Improved molecular softness of tadalafil hapten enhancing antibody performance in immunoassay: Evidence from computational chemistry.

Abstract

The tadalafil-like compounds have appeared recently as adulterants in drinks and healthcare dietary supplements sourced from medicinal and edible food, which may cause illness and even death. In this work, the rationality of haptens was explored by computational chemistry and molecular simulation theories such as frontier molecular orbital (FMO)-based softness (S), three-dimensional (3D) structure, surface electrostatic potential (ESP), and lipophilic potential (LP). An antiserum from hapten H5 with the highest softness and maintaining the appropriate three-dimensional (3D) structure showed the optimal immunoassay performance, indicating an increasing softness was a critical factor for effective hapten.
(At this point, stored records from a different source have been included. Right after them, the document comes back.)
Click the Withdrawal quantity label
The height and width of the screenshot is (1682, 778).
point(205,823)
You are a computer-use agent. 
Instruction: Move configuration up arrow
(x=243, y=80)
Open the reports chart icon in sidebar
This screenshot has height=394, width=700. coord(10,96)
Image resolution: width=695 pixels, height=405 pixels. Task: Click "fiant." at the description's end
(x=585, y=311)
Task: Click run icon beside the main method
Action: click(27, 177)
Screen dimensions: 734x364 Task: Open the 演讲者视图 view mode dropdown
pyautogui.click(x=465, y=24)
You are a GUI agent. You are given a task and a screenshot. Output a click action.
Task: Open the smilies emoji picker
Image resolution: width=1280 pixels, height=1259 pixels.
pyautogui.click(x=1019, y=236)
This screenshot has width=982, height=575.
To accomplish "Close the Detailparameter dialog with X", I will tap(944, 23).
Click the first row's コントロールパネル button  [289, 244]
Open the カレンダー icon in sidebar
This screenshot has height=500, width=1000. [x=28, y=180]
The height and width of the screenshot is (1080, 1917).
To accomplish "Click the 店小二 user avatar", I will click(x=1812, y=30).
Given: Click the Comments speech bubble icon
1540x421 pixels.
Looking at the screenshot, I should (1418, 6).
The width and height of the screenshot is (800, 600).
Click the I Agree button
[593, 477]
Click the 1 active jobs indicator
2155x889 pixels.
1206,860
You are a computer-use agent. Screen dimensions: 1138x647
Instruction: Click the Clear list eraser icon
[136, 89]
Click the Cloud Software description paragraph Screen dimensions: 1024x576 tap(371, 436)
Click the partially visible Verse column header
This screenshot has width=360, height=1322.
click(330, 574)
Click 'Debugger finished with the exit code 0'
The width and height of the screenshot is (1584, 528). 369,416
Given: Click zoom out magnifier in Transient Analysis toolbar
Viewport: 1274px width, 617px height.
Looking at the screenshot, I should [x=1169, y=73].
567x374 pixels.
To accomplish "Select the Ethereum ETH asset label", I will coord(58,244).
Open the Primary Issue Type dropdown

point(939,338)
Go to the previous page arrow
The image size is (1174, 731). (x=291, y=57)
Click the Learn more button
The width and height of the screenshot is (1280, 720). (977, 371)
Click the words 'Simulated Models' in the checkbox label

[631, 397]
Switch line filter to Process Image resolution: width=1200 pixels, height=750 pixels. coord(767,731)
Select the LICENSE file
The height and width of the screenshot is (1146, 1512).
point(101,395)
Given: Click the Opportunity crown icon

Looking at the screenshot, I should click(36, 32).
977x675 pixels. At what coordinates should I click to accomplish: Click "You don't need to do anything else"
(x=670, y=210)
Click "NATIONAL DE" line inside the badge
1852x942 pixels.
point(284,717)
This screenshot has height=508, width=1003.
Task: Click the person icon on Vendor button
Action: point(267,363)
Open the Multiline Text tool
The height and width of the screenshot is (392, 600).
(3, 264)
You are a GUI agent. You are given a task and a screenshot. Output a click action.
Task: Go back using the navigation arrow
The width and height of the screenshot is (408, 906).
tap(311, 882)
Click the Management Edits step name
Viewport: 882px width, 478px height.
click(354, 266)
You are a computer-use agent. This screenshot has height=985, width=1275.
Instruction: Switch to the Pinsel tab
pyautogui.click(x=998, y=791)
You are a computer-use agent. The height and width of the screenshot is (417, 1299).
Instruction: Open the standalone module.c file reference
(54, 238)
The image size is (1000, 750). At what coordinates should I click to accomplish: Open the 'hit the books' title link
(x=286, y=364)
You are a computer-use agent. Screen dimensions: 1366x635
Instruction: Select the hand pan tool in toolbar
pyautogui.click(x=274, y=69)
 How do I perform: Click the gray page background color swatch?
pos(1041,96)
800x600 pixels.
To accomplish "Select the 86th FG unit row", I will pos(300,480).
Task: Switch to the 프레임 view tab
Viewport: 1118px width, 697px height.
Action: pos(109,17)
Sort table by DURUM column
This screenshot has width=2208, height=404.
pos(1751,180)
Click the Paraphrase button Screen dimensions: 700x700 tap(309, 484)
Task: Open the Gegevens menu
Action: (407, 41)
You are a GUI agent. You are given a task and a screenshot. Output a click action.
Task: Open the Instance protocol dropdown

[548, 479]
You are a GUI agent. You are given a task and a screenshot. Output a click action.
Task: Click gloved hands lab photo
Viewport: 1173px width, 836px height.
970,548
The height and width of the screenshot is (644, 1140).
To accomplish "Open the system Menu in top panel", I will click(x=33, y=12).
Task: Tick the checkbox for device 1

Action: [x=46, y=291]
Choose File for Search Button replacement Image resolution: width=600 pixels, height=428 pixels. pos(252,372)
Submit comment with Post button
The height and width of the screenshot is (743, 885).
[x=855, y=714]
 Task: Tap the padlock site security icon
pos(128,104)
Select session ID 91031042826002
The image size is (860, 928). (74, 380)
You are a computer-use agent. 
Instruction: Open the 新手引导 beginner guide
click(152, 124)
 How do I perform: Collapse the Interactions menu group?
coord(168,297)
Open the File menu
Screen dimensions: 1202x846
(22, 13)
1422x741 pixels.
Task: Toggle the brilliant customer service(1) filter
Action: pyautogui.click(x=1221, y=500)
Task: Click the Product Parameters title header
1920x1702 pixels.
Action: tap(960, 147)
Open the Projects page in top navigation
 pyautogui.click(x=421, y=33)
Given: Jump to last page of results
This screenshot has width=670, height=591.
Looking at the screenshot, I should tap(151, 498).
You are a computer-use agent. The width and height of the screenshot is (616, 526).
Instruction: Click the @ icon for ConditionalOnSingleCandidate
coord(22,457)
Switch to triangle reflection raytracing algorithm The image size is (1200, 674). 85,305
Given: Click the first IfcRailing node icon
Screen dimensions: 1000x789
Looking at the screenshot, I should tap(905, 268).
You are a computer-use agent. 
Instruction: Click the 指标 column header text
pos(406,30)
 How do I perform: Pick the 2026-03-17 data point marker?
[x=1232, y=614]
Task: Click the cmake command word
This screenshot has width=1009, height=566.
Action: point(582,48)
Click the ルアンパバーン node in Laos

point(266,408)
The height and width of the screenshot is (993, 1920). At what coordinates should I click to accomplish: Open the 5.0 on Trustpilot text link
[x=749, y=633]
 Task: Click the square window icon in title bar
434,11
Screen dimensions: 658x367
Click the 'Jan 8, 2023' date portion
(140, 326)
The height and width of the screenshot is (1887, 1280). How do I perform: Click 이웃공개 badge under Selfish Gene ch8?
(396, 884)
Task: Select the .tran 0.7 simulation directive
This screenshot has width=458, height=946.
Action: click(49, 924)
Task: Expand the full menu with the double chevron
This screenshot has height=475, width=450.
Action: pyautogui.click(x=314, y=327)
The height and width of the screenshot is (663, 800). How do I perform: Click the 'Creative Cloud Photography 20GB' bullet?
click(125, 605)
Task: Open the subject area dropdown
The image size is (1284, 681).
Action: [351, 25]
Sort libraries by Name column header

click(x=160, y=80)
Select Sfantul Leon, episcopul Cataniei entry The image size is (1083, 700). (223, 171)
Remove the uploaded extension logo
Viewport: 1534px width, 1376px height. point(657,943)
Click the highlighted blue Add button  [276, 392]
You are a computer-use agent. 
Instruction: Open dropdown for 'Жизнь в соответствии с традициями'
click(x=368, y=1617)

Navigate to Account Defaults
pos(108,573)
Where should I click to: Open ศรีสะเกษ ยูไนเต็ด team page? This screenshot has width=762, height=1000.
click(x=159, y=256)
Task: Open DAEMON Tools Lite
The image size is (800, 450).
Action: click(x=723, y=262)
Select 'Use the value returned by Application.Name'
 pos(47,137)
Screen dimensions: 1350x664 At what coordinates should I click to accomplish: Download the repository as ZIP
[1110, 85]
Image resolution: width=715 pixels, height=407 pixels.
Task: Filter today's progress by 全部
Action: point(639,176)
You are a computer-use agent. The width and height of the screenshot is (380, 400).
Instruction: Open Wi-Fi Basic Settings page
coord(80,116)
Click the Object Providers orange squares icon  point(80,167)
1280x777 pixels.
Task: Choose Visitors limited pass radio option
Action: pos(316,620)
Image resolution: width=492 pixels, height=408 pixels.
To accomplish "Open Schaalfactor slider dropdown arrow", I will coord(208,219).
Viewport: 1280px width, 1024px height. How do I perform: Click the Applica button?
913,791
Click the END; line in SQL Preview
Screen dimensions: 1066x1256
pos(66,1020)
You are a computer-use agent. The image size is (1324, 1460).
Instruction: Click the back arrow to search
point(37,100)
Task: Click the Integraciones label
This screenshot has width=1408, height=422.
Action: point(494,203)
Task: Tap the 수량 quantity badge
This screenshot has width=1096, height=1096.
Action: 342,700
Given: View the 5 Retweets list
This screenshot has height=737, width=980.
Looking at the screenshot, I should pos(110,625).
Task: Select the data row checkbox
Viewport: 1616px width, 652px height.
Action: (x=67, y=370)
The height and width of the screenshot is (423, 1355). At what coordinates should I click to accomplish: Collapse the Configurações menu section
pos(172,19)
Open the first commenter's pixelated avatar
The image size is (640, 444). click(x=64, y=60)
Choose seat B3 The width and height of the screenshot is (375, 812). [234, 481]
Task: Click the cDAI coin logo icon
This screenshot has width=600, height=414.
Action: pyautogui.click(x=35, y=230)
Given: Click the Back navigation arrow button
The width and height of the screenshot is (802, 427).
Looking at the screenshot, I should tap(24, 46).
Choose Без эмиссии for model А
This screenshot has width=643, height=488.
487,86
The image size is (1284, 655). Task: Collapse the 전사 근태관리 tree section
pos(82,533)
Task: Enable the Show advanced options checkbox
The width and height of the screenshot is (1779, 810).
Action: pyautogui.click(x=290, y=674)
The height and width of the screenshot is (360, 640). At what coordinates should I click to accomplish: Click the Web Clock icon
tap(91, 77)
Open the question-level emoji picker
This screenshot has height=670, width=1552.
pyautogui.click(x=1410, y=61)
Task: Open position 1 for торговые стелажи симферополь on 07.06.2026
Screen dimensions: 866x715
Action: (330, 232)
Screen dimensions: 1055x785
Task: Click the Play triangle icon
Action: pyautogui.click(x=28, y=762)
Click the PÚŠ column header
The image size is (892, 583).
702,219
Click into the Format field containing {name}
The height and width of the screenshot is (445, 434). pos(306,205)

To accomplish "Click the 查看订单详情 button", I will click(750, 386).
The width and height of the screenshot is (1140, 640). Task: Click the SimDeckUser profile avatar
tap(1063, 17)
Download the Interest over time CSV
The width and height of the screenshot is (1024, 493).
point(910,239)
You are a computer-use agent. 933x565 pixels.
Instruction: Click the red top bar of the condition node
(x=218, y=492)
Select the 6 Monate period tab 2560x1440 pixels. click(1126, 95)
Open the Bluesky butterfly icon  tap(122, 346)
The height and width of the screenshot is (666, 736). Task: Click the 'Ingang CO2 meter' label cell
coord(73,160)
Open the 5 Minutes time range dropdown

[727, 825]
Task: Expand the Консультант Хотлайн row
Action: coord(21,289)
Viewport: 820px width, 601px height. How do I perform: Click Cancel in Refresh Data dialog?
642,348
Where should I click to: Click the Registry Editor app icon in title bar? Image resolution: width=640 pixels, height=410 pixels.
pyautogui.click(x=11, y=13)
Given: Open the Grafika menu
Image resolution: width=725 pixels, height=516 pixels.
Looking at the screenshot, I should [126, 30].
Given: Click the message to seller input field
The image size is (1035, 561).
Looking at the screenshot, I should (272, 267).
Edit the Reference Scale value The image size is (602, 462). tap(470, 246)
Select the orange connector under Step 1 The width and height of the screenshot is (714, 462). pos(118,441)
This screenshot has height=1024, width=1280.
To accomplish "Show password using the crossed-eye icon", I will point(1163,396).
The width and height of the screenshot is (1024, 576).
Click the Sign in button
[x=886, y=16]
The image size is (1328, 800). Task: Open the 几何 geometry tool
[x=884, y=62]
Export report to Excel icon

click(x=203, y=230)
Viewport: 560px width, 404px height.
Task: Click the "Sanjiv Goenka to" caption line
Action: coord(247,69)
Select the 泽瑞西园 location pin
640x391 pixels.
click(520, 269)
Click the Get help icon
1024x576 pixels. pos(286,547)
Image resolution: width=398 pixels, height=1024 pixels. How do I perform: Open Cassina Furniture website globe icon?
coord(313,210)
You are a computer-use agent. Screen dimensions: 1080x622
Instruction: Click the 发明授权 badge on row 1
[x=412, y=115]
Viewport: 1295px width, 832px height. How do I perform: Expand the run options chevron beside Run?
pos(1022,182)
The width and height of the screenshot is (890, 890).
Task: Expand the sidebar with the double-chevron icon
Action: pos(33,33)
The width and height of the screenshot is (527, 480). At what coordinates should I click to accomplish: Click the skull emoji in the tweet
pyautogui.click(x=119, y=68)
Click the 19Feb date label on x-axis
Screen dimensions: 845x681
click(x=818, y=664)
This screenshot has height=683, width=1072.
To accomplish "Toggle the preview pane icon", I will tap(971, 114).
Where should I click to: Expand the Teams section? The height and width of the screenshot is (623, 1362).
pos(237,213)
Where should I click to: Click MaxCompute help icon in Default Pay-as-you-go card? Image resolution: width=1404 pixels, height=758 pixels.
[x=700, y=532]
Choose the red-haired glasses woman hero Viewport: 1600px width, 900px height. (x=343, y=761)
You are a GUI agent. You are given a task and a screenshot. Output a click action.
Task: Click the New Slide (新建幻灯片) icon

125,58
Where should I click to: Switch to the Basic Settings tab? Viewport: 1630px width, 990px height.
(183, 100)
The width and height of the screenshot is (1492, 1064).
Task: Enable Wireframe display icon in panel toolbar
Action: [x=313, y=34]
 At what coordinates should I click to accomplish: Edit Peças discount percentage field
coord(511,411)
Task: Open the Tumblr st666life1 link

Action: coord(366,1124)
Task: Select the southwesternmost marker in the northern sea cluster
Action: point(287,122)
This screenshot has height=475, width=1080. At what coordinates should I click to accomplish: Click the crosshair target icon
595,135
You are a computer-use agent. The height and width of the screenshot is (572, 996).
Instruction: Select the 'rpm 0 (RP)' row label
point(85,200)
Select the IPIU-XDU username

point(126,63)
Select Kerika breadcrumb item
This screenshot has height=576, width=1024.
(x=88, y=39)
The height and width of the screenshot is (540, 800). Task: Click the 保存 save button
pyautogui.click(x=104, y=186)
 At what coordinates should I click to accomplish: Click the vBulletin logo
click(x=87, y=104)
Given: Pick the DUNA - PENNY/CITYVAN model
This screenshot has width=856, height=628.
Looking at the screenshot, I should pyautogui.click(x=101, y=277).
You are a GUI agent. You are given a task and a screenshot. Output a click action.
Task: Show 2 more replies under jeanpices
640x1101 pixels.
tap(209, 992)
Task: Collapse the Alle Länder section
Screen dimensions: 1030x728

Based on the antibody induced by hapten H5, an indirect competitive enzyme-linked immunosorbent assay (icELISA) method for detecting multiple tadalafil-like adulterants was established. The icELISA showed a limit of detection (LOD), 50% inhibition concentration (IC50 ), and a working range of 0.004-0.396, 0.89-4.27, and 0.094-16.71ng/ml for tadalafil, amino tadalafil, acetamino tadalafil, nortadalafil, and N-desmethyl ent-tadalafil, respectively. The spiked recoveries of tadalafil-like adulterants in samples ranged from 84.9% to 116.2%. The results of the icELISA and HPLC-MS/MS methods had a good correlation for real samples with the R2 of 0.9955. Specially, this work not only provided a convenient immunoassay method for measuring tadalafil-like adulterants in spirit drinks and dietary supplements in group-screening manner, but also suggested that softness was likely to be a general theory for rational hapten design. PRACTICAL APPLICATION: Rapid monitoring of tadalafil-like adulterants in food samples is very necessary and important for consumers, regulatory agencies, and the food industry.